◆ **Try it**: Beginning at the line with "Image resolution: width=730" in the records below, return each line up to and including the last, exactly as it stands, but not the pictures.

◆ **Information supplied**:
------
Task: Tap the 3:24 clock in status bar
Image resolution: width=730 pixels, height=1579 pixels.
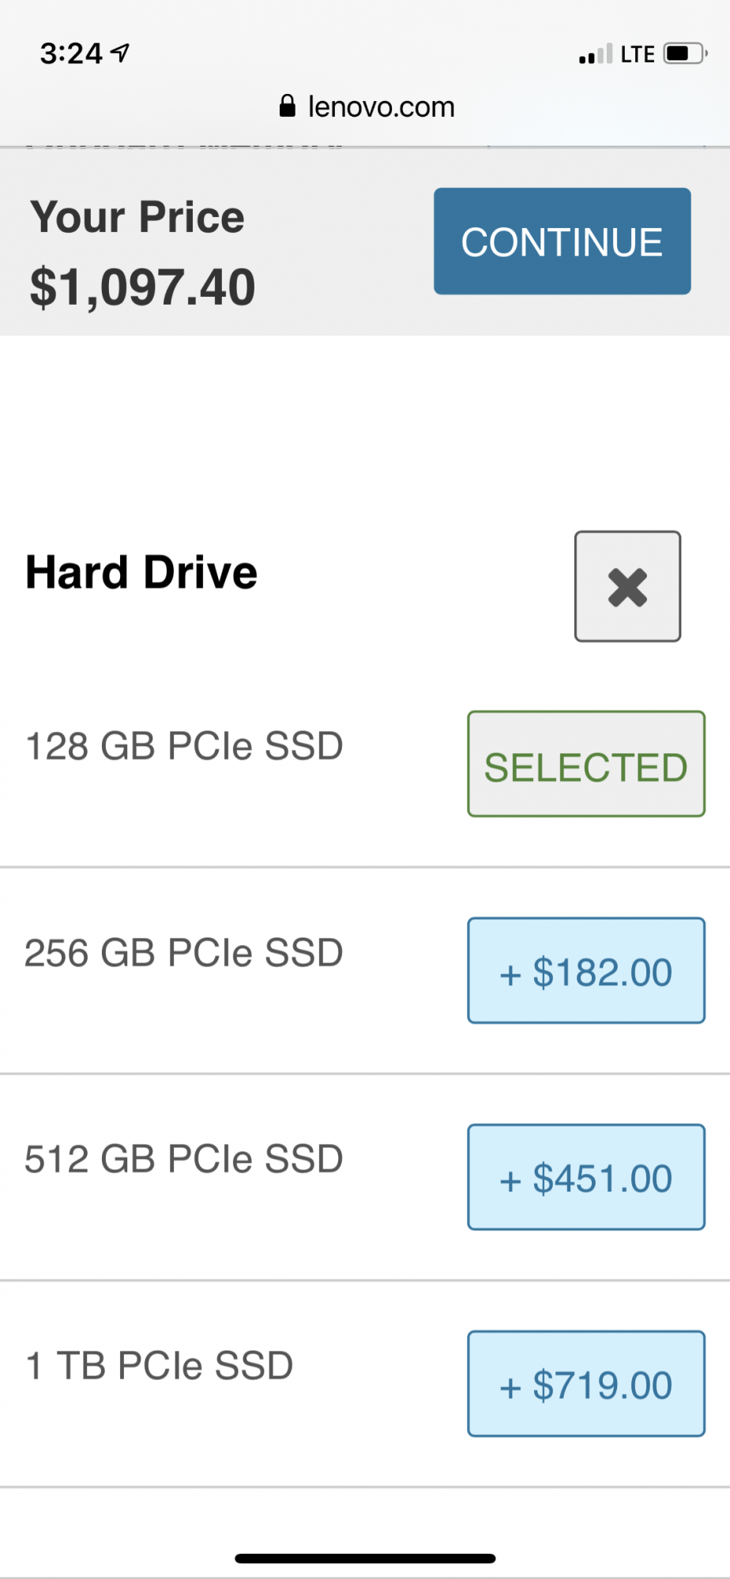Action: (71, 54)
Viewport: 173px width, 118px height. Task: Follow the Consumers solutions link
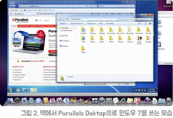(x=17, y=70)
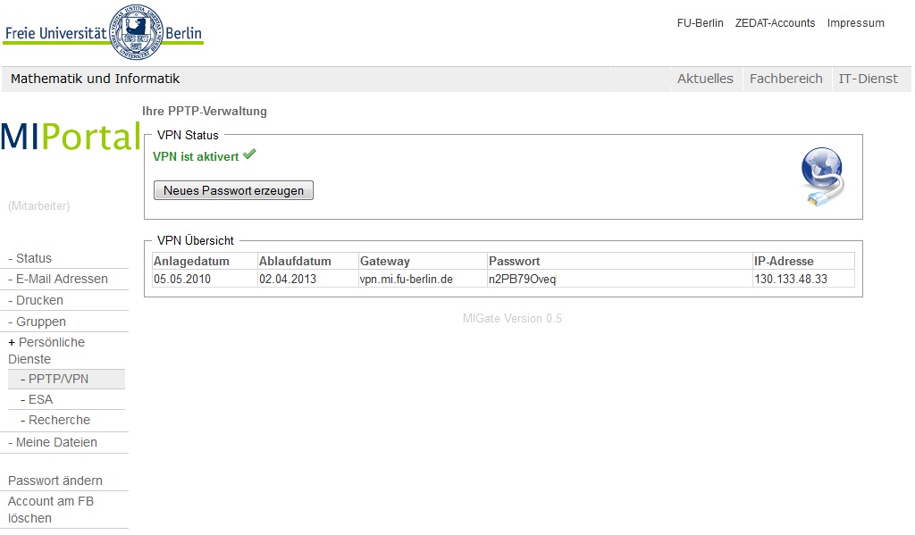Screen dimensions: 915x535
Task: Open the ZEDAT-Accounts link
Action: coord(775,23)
------
◆ **Output for this exercise**:
Image resolution: width=730 pixels, height=1579 pixels.
Action: (71, 54)
Viewport: 173px width, 118px height. Task: Follow the Consumers solutions link
(x=17, y=70)
Screen dimensions: 915x535
Task: Open the ZEDAT-Accounts link
Action: coord(775,23)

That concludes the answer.